| ABOUT THIS EXERCISE |
Scan the entries for "profile". Every line that holds it is to be copied.

| DATA PROVIDED |
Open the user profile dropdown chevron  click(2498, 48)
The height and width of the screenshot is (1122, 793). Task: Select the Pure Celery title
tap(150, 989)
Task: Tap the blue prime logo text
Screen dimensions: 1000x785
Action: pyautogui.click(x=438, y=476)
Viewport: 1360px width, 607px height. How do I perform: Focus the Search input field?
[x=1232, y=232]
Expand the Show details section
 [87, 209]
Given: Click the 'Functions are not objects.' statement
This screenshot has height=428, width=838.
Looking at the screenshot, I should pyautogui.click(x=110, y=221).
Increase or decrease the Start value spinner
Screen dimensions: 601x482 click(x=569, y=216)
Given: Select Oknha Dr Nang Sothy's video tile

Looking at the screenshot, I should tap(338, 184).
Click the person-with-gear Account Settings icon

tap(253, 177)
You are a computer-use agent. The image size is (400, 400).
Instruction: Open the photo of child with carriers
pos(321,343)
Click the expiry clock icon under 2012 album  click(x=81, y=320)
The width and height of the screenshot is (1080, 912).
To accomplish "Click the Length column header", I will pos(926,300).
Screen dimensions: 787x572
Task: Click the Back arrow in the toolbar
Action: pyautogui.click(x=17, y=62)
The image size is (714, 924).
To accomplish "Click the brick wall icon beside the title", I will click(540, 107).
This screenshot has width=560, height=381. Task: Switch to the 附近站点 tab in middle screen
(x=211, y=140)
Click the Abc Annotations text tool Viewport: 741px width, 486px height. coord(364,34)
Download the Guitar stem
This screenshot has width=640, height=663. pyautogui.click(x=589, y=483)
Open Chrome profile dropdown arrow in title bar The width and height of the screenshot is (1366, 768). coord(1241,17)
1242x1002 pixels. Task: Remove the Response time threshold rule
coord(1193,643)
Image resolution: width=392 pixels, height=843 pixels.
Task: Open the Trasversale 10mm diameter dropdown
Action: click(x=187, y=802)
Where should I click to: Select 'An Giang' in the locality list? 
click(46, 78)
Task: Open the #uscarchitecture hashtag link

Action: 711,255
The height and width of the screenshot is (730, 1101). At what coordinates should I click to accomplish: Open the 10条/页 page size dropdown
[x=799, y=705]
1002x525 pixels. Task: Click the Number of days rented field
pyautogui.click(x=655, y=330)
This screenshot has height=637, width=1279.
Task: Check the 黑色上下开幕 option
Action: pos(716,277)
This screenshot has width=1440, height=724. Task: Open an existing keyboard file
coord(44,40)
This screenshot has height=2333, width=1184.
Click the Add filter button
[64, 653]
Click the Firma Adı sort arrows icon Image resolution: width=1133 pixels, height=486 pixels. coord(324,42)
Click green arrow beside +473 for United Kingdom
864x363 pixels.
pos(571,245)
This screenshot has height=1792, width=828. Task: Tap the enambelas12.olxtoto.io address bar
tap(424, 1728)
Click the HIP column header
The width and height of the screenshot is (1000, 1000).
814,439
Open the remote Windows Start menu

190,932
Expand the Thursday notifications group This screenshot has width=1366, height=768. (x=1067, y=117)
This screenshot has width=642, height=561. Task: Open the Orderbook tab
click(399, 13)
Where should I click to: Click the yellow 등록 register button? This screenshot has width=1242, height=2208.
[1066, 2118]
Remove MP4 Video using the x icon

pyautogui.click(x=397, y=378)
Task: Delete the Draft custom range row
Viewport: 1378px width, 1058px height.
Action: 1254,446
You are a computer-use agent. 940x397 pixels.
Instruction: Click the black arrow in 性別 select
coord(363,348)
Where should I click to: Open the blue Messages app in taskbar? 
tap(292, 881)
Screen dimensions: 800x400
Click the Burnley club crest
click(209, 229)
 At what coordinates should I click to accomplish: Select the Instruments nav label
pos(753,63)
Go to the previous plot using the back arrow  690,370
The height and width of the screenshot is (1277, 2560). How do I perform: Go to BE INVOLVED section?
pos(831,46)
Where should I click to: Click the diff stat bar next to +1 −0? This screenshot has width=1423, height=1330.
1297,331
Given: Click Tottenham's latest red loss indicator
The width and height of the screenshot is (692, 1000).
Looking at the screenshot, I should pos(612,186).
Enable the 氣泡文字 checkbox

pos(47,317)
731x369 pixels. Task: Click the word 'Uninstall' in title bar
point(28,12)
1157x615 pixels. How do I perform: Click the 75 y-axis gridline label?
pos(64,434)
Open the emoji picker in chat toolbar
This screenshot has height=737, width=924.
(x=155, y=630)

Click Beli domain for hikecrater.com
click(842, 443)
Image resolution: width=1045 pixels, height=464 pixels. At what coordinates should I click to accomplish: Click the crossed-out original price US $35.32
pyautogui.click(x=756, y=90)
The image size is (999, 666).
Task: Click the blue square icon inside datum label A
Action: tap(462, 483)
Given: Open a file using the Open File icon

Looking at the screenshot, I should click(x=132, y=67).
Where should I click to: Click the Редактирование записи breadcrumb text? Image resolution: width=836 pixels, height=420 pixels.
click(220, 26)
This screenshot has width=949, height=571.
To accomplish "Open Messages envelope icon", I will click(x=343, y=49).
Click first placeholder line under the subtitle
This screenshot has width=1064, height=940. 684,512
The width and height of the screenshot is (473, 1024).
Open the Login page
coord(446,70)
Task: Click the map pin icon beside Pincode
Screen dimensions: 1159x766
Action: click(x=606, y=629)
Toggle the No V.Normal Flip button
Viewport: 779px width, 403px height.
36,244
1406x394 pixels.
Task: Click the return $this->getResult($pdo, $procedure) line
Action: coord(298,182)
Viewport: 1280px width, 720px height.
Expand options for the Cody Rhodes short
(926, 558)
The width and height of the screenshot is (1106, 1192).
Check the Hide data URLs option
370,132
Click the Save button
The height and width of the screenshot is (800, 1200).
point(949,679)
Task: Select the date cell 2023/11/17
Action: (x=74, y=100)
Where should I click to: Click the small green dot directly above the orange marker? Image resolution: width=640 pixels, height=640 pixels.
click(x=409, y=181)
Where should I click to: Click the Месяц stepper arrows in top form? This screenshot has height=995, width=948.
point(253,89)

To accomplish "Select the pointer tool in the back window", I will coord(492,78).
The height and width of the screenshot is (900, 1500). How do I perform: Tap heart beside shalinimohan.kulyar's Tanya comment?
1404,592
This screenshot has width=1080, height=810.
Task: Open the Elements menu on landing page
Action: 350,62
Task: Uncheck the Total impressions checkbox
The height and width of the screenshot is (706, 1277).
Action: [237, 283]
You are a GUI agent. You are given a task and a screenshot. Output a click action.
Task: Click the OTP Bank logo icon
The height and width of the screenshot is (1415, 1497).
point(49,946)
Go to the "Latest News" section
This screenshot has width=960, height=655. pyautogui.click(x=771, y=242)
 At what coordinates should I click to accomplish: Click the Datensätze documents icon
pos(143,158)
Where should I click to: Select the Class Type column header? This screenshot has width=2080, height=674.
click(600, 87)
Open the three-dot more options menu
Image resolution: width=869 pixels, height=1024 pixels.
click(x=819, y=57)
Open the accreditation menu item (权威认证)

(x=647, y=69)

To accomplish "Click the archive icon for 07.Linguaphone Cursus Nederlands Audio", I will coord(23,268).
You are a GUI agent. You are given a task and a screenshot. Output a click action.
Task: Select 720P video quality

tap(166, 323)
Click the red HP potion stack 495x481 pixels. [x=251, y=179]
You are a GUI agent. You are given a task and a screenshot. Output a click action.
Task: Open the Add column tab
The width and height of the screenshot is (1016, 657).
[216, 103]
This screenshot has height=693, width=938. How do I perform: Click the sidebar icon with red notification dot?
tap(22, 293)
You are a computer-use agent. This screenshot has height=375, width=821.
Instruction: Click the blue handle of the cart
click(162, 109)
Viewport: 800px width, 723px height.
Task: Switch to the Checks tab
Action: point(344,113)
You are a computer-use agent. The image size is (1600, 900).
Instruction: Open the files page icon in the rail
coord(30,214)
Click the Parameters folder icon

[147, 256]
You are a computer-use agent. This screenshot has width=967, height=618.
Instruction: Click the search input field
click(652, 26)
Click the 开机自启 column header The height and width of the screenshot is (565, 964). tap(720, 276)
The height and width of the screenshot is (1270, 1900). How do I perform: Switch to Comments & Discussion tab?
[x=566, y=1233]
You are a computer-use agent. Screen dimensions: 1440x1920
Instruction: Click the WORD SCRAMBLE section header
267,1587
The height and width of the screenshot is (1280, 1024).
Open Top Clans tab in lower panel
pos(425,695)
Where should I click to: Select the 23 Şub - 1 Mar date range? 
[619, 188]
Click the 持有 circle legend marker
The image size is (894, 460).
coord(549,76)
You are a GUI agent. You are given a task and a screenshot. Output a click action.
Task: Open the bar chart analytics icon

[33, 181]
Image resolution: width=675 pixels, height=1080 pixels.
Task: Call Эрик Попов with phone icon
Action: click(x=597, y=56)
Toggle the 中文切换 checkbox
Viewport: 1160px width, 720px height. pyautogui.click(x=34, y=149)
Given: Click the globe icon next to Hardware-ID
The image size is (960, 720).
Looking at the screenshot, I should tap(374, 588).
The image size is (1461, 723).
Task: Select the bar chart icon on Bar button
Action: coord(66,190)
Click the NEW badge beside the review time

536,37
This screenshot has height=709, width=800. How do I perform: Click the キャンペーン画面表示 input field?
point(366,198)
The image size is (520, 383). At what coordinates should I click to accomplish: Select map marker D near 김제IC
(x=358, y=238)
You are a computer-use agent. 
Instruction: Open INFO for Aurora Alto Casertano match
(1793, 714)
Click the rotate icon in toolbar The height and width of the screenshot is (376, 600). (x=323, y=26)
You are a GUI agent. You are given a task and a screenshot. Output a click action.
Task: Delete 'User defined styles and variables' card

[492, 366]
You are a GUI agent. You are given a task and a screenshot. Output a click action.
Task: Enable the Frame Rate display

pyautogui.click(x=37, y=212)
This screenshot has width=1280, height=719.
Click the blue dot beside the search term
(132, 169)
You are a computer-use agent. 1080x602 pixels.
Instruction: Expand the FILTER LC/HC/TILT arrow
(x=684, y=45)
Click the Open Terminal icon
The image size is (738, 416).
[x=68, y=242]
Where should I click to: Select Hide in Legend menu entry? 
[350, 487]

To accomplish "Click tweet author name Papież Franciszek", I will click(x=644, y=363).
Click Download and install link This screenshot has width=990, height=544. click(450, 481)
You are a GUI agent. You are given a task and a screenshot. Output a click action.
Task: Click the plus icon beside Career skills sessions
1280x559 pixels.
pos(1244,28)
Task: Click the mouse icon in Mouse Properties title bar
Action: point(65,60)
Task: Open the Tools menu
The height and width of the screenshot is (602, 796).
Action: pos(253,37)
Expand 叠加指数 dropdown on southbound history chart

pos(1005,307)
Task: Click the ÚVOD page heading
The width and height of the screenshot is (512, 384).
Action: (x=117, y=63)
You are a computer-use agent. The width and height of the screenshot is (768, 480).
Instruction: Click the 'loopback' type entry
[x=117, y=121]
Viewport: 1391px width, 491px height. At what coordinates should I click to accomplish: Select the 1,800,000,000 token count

| REPLY |
Open the user profile dropdown chevron  click(2498, 48)
Open Chrome profile dropdown arrow in title bar The width and height of the screenshot is (1366, 768). coord(1241,17)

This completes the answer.